→ Problem requirements:
Quote the listing below exactly as it appears, line for line.
☆ ☆ ☆ ☆ ☆
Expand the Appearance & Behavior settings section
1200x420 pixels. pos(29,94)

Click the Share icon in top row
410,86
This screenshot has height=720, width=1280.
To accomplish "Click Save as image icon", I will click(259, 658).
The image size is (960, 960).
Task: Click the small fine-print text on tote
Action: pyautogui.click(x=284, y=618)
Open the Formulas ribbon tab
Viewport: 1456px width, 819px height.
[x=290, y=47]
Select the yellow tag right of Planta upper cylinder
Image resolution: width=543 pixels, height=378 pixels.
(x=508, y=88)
☆ ☆ ☆ ☆ ☆
→ Exercise solution:
Expand the Appearance & Behavior settings section
1200x420 pixels. pos(29,94)

Click the Share icon in top row
410,86
This screenshot has height=720, width=1280.
To accomplish "Click Save as image icon", I will click(259, 658).
The image size is (960, 960).
Task: Click the small fine-print text on tote
Action: pyautogui.click(x=284, y=618)
Open the Formulas ribbon tab
Viewport: 1456px width, 819px height.
[x=290, y=47]
Select the yellow tag right of Planta upper cylinder
Image resolution: width=543 pixels, height=378 pixels.
(x=508, y=88)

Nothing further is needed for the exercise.